Quoted passage:
* * * * *
(my) Marpa Best Practices
Marpa is a great, really great, piece of software that deserve to be used by everybody wanting to do serious (let's say frankly: professional) and innovative parsing. I feel that Perl language is very lucky to to have been choosen by its author, Jeffrey Kegler, as the main frontend. But seriously, this is the only module that is a true BNF parser. All others modules on CPAN that contain the BNF keyword are not. Marpa brings innovative and on-the-edge ways of thinking, writen by a person clearly brilliant in both progamming and language theory, and very responsive on the marpa-parser google group.
My first module using Marpa was MarpaX::Languages::C::AST, and I should have blogued about it at that time. Instead Jeffrey did it, time for me to start blogging too on Marpa!
As in any progamming language, Marpa also has its syntax for writing gramars. Obviously this syntax is in BNF and can be viewed here.
Before doing other posts on ECMAScript, I'd like to remind very briefly the main Marpa features:
- A grammar is writen in BNF following Marpa's BNF syntax
- A grammar may have two main distinct embedded grammars: G1 and G0.
- G1 is like any other grammar, look to BNF grammars all over the world. G1 rules have "::=" as separator between the production LHS (Left Hand Side) and the RHSs (RIght Hand Side rules) other productions or terminals
- G0 can be used to define "lexemes". Lexemes is what Lex/Flex people would call the terminals.
- G0 can have its own grammar. The separator is then "~"
- Marpa brings natively the notion of events all over the place: prediction, completion, nulled events.
* * * * *
Dataset content:
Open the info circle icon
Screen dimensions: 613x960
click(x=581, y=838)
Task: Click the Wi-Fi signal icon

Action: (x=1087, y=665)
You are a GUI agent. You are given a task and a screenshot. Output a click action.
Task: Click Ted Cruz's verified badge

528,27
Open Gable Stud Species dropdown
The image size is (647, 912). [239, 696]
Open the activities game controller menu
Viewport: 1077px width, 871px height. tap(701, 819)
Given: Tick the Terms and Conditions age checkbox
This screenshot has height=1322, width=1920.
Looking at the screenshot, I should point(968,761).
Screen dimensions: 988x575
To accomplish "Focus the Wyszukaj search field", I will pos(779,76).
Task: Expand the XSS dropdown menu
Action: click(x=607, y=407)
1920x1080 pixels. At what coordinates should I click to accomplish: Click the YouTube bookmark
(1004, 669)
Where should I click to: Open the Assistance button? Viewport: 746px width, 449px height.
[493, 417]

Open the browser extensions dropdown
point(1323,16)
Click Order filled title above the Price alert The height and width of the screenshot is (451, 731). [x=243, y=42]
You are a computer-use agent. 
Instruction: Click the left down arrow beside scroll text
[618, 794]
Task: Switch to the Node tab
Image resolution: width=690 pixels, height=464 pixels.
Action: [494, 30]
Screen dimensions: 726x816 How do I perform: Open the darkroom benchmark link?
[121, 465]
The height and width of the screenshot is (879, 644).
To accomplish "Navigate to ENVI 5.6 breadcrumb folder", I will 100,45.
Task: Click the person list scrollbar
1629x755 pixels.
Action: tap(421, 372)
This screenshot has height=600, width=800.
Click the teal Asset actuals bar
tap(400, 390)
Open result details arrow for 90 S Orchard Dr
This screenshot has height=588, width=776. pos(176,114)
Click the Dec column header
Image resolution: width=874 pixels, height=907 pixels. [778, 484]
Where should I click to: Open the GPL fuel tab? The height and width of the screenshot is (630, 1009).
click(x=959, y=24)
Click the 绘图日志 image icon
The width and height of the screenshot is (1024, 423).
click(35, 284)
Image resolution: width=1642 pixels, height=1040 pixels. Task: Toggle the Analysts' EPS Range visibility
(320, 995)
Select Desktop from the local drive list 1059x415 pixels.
* * * * *
Goal:
Copy everything in the Marpa post above from "- G1 is like" down to "completion, nulled events.", word for word.

Task output:
- G1 is like any other grammar, look to BNF grammars all over the world. G1 rules have "::=" as separator between the production LHS (Left Hand Side) and the RHSs (RIght Hand Side rules) other productions or terminals
- G0 can be used to define "lexemes". Lexemes is what Lex/Flex people would call the terminals.
- G0 can have its own grammar. The separator is then "~"
- Marpa brings natively the notion of events all over the place: prediction, completion, nulled events.